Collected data
════════════════════

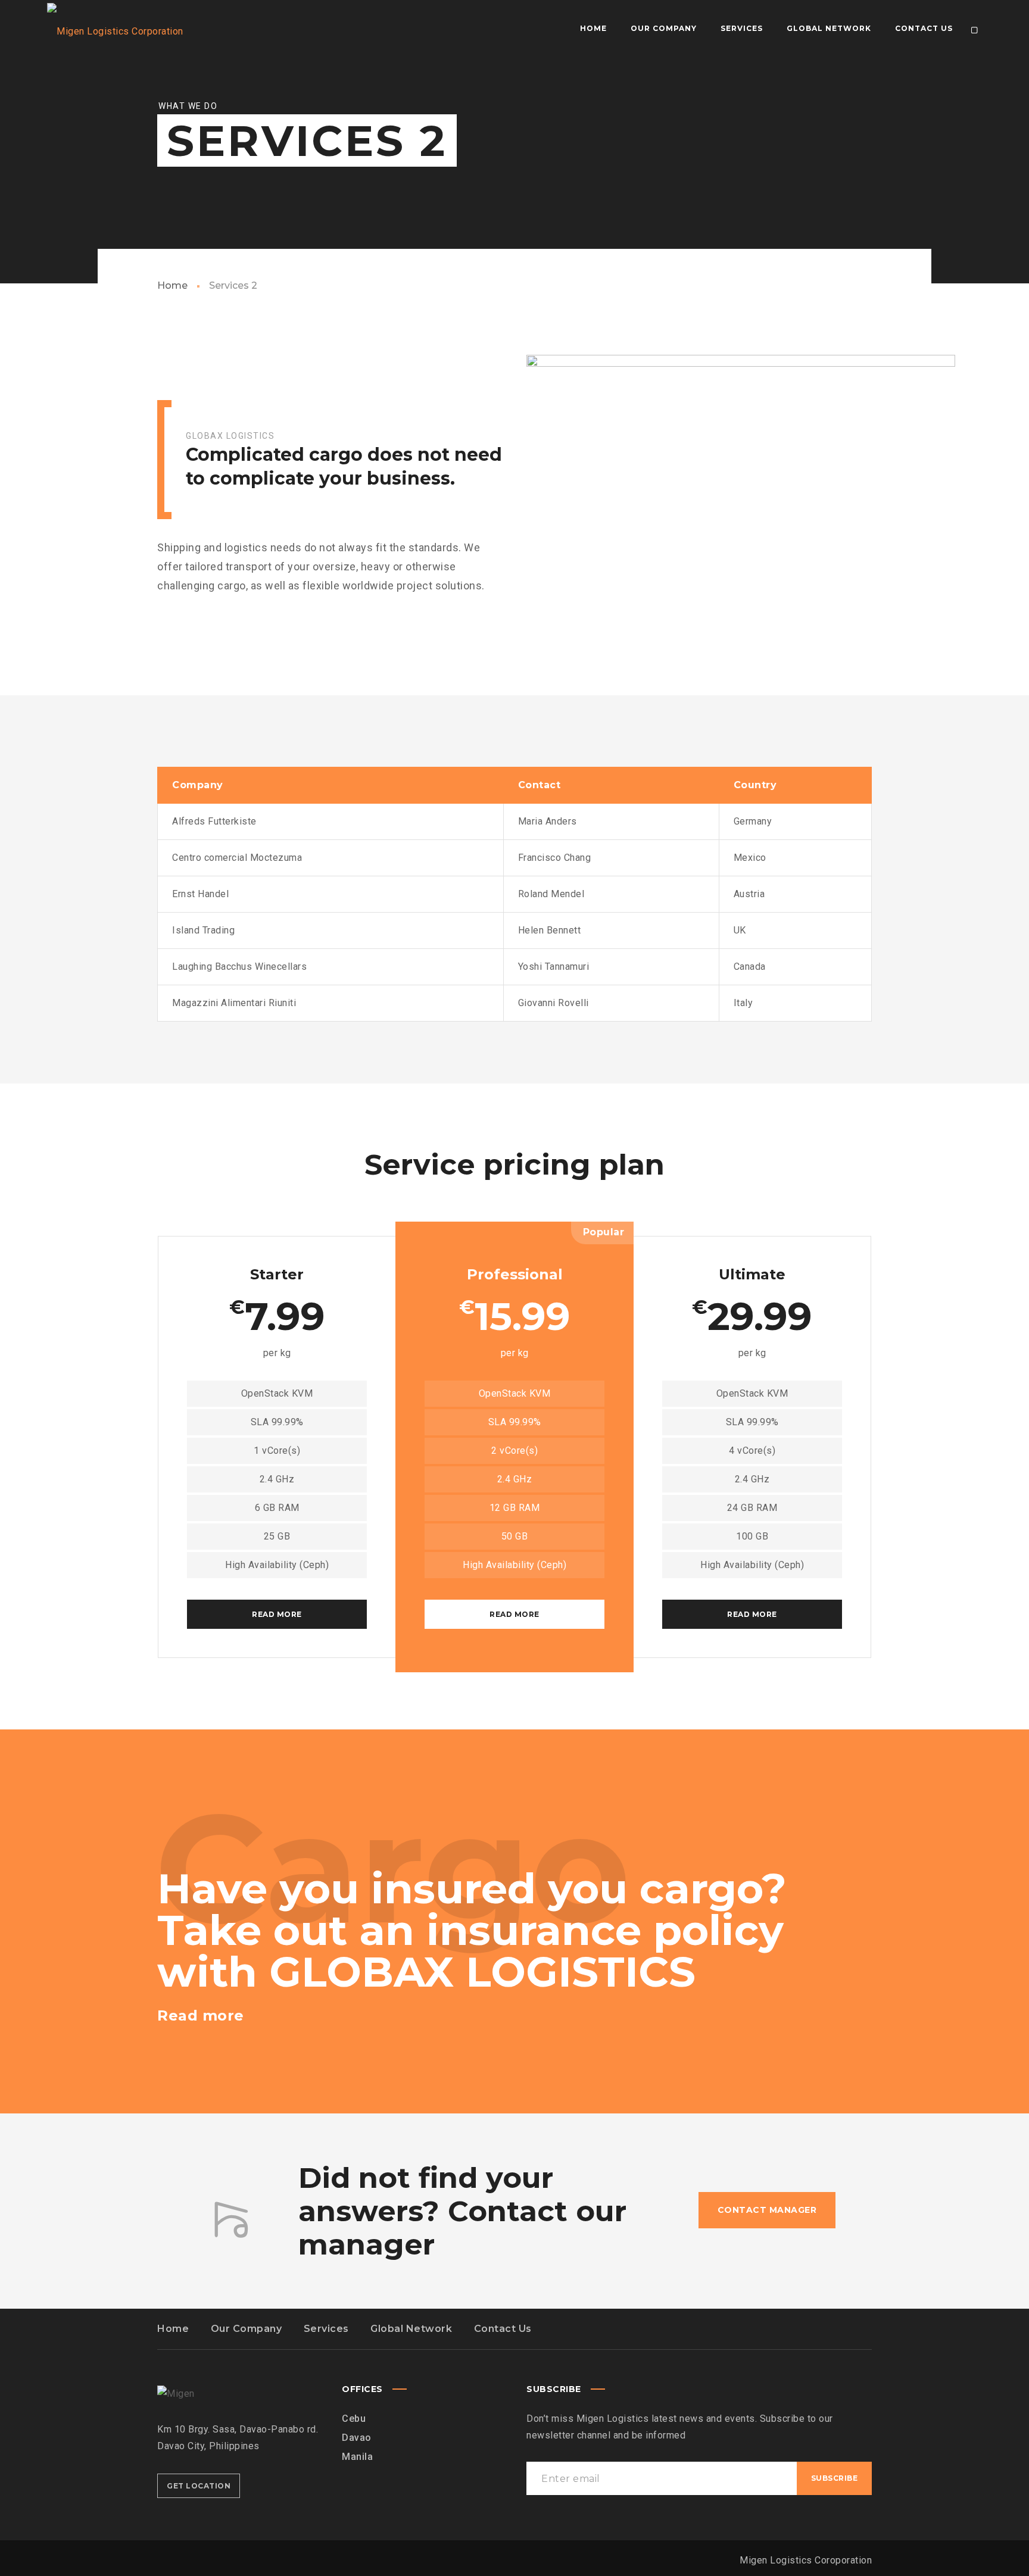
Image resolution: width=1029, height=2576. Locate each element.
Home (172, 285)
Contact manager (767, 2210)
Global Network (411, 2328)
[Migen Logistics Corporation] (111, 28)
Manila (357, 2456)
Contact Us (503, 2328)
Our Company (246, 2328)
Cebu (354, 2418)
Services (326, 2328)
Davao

════════════════════

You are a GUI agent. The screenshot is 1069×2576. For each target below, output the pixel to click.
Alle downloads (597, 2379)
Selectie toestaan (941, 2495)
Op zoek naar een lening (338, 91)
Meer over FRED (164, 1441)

════════════════════

• What to do: Go through the records above and return every line that holds the string "each".

• Task answer:
Image resolution: width=1029, height=2576. Locate each element.
You are a GUI agent. The screenshot is 1069×2576. For each target below, output the pixel to click.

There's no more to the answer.